[BioC] Limma

James W. MacDonald jmacdon at med.umich.edu
Wed Apr 6 17:59:00 CEST 2011


Hi Seraya,

On 4/6/2011 11:16 AM, Seraya Maouche wrote:
> Dear Jenny,
> Thank you,
> I agree that "absence" does not mean that the transcript is not expressed
> because if the probe sequence used to target that transcript  is not
> performing well so non expression is the result of the technical problem
> rather than the abundance of the transcript in the sample analyzed. We can
> also have other factors such image acquisition conditions, etc.
>
> But for my analyses, as I have a large sample size (n>  1500), if a
> transcript is absent in all RNA samples, we cannot expect that this is just
> an artifact.
> What I am doing is  calculating detection calls and then I have three
> situation: 1) probes present in all samples, 2) probes absent in all
> samples, and 3) probes absent in a subset of samples.
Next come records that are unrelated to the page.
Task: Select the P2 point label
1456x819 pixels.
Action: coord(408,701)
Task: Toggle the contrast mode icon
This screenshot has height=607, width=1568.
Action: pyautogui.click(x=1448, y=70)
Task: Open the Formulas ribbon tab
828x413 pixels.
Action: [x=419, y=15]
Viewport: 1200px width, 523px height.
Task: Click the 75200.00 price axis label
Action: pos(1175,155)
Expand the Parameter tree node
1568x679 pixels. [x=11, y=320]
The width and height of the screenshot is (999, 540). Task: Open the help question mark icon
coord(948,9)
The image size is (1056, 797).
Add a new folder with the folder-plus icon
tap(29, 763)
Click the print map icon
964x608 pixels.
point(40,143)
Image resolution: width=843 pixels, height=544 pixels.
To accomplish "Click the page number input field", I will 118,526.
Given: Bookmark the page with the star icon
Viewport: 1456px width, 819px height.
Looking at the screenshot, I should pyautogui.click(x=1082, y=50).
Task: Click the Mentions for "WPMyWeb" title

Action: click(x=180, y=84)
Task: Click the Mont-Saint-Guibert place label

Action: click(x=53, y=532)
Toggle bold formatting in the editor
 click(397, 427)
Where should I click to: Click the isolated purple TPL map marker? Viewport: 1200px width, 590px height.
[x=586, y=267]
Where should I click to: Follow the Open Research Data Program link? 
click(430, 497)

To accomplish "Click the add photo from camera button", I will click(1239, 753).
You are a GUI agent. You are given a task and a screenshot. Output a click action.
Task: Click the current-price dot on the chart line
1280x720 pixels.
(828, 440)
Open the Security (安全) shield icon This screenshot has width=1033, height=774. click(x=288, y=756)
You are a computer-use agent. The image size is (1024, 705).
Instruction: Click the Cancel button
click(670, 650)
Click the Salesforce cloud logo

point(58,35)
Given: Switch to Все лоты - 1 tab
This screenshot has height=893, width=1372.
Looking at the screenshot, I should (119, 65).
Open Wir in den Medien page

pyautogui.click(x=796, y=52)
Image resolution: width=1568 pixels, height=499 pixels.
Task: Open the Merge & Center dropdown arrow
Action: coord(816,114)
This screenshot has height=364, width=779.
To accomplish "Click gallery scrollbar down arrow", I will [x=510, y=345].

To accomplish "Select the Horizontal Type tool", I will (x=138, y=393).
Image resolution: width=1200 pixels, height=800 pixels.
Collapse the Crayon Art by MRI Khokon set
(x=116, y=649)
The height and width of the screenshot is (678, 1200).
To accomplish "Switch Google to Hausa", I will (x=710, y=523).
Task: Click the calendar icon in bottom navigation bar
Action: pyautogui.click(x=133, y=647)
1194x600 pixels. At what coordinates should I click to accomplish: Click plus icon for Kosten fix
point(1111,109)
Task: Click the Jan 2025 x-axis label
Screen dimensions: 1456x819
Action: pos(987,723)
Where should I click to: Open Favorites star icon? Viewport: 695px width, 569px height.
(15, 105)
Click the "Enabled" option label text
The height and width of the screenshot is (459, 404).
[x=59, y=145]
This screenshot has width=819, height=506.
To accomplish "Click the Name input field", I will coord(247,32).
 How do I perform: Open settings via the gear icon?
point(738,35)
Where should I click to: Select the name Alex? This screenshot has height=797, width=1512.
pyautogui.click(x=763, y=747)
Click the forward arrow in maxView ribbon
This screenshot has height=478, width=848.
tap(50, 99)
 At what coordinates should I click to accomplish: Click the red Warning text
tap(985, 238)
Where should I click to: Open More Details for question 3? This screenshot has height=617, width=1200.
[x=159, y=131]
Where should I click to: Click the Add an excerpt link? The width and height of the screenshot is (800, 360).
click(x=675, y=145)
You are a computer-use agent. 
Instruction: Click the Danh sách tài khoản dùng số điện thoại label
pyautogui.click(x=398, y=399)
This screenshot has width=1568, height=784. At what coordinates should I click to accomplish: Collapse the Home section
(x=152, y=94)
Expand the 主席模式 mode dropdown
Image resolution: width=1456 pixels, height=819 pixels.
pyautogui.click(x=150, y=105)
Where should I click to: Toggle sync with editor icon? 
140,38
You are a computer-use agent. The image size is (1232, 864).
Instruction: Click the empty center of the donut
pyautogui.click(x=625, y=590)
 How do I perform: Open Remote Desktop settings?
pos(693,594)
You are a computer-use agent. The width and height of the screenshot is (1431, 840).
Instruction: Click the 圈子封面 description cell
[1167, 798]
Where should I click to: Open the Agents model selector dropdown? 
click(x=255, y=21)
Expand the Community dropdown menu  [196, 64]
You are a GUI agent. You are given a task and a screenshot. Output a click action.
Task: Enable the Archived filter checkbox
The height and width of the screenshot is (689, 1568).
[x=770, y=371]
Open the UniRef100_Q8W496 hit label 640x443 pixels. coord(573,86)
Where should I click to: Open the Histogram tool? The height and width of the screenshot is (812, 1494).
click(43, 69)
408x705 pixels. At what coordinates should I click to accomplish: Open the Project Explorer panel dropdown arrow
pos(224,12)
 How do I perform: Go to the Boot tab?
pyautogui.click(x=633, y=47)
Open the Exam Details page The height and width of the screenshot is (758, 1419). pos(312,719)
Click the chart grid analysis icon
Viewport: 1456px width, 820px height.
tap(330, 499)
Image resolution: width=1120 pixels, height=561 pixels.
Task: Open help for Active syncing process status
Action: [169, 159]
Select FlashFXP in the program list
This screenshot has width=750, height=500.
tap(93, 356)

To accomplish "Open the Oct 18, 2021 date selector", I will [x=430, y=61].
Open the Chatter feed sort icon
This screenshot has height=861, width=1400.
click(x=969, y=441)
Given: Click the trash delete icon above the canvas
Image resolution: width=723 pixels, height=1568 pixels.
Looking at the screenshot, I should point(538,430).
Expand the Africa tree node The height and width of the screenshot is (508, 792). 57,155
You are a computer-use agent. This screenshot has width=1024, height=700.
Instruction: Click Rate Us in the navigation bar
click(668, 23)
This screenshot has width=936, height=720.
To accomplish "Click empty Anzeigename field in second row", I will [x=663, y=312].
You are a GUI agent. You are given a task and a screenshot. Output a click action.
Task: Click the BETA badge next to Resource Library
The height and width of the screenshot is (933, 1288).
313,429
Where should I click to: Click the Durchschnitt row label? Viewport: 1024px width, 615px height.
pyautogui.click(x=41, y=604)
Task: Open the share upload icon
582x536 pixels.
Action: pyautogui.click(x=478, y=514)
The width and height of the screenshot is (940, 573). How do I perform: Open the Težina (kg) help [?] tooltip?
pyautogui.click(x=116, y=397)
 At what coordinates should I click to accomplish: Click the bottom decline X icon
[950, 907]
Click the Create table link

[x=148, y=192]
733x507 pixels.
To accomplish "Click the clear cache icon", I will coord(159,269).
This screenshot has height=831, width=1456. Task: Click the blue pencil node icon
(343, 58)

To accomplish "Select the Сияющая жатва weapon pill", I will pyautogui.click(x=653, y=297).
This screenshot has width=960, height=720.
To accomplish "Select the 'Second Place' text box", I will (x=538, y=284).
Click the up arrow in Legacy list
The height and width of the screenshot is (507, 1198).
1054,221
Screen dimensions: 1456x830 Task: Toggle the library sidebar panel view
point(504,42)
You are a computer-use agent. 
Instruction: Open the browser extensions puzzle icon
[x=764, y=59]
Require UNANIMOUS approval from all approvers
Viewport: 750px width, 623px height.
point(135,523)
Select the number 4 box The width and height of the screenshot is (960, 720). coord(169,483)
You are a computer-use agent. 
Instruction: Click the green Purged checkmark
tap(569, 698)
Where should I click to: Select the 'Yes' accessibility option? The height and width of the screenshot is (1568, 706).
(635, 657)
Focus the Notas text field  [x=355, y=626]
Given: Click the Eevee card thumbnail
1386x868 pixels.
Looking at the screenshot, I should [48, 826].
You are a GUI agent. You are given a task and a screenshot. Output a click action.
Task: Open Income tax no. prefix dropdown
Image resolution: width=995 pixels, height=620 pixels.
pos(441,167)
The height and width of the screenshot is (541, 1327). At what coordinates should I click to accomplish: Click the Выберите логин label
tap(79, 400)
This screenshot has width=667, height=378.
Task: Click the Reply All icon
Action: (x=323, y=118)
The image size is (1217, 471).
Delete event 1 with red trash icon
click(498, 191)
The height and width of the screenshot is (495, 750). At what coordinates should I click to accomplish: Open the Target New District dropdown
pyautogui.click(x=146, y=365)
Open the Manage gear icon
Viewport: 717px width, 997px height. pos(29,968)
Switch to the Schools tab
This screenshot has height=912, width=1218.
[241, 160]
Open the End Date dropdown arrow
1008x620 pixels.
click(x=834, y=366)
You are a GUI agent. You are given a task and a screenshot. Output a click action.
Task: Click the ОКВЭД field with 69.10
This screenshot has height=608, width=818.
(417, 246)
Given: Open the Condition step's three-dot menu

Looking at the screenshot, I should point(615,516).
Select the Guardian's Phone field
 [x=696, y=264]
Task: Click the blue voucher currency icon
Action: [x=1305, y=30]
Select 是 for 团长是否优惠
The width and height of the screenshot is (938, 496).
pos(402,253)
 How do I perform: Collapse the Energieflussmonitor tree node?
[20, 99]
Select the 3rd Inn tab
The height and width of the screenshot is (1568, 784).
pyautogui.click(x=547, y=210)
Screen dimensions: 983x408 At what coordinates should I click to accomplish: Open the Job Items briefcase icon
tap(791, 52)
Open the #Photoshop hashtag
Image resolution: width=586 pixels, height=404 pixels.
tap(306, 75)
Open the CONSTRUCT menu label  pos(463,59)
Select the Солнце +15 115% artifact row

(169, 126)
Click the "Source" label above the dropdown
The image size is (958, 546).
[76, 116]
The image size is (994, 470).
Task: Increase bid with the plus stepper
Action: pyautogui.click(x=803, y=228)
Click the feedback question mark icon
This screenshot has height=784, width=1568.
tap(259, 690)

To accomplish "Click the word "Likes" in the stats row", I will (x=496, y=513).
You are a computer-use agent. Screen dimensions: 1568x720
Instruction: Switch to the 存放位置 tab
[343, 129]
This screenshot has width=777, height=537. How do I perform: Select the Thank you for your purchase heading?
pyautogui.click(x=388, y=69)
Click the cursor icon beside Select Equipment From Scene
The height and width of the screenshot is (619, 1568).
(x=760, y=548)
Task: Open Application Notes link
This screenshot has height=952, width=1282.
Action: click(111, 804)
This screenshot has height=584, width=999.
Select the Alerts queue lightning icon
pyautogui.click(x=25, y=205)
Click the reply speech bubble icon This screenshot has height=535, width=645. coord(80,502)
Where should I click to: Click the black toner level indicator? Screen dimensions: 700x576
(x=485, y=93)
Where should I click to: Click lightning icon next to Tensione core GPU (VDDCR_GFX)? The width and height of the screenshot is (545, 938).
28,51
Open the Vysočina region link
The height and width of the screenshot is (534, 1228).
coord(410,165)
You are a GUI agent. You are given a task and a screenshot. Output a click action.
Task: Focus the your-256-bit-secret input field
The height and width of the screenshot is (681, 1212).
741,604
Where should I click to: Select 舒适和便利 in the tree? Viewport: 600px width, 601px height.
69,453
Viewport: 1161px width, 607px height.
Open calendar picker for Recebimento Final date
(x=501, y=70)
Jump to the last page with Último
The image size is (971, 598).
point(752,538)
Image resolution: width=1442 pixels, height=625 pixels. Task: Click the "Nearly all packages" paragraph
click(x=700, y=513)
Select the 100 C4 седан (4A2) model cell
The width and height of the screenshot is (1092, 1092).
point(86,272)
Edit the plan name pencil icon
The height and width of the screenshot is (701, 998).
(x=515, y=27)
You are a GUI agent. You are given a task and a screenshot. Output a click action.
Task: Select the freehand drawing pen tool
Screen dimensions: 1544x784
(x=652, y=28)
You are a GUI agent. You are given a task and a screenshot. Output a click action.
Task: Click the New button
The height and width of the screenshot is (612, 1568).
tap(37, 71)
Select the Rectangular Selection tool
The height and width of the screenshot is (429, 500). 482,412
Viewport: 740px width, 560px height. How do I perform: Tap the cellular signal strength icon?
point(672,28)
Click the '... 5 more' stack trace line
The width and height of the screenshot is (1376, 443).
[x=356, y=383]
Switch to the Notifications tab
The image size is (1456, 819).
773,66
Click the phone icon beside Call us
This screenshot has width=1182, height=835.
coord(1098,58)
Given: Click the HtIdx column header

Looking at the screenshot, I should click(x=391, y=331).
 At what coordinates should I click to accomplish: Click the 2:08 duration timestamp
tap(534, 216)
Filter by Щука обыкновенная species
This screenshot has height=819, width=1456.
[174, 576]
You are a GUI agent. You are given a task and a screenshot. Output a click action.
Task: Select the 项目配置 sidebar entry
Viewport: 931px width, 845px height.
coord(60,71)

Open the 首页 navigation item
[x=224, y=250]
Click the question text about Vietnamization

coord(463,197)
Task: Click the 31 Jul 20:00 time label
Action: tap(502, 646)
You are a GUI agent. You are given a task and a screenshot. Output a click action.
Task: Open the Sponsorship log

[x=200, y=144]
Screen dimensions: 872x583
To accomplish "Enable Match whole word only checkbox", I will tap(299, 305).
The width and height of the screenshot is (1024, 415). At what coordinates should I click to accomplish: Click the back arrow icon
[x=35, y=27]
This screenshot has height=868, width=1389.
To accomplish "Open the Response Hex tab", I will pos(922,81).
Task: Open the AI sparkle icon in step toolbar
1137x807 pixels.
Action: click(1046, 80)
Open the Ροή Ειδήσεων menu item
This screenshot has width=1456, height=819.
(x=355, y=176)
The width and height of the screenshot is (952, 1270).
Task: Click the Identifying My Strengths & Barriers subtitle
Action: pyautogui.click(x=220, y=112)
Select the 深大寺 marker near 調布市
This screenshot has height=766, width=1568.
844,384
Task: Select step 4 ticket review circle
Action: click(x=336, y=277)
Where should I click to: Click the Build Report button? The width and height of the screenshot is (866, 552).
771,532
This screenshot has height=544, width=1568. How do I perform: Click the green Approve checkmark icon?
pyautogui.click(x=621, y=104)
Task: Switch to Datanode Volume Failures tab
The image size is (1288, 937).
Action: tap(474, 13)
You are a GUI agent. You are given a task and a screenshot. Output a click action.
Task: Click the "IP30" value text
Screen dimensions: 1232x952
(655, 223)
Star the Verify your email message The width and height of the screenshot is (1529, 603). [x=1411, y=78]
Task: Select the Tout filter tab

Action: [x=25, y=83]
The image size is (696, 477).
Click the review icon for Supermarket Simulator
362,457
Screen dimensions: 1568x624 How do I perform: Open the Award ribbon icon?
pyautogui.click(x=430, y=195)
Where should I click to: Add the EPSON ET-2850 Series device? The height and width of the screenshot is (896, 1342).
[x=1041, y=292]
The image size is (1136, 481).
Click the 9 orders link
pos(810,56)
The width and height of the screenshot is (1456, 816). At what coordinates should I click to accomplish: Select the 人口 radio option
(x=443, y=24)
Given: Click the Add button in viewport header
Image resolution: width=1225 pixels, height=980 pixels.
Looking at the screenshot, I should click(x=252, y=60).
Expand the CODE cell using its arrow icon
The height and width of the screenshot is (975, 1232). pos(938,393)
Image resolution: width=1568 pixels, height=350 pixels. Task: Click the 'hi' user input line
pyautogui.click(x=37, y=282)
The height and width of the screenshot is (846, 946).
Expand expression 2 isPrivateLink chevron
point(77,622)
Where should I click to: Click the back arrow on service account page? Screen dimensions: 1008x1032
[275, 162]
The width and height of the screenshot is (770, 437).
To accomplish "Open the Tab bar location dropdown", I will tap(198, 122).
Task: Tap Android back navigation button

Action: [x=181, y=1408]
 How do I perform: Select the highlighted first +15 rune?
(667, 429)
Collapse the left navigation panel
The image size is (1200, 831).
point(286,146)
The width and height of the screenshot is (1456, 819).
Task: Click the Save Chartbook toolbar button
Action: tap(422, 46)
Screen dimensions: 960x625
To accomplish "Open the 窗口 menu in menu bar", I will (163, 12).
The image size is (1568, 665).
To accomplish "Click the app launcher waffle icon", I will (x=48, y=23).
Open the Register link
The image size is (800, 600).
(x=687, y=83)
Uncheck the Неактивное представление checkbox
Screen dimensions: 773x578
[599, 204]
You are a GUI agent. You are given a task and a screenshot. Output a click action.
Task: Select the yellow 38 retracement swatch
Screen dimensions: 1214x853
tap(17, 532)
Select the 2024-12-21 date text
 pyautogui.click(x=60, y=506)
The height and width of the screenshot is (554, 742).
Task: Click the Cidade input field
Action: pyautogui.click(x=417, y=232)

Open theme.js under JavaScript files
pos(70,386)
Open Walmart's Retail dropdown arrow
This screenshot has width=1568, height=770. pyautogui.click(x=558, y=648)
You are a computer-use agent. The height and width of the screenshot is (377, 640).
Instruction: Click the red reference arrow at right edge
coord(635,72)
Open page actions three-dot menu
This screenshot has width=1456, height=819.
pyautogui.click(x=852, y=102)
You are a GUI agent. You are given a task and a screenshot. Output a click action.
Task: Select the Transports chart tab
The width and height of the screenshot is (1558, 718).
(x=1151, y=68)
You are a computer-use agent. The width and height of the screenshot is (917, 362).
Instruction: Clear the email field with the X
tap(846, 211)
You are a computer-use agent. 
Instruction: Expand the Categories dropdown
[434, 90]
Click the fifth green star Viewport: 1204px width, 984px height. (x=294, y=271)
In order to not lose
> information, I am not filtering probes of category (3)
>
> And I also examine the concordance of detection call for all probes
> (spliced variants or technical replicate probes) tagging the same gene, so
> if I have 3 probes
> for the same gene, all absent I consider this as confidence to say that the
> gene is not expressed.
>
> In addition, I am using other gene expression datasets (for the same cell
> type), generated using different platforms to check whether the probe absent
> in dataset A is also absent in dataset B, C..
>
> Now for the reviewer, he cannot understand how we say that a gene is not
> expressed and on the other hand, we use the intensity for this  gene to
> calculate a fold change. But in signal processing, we can have a quantity of
> signal even it corresponds to noise and not to the real signal.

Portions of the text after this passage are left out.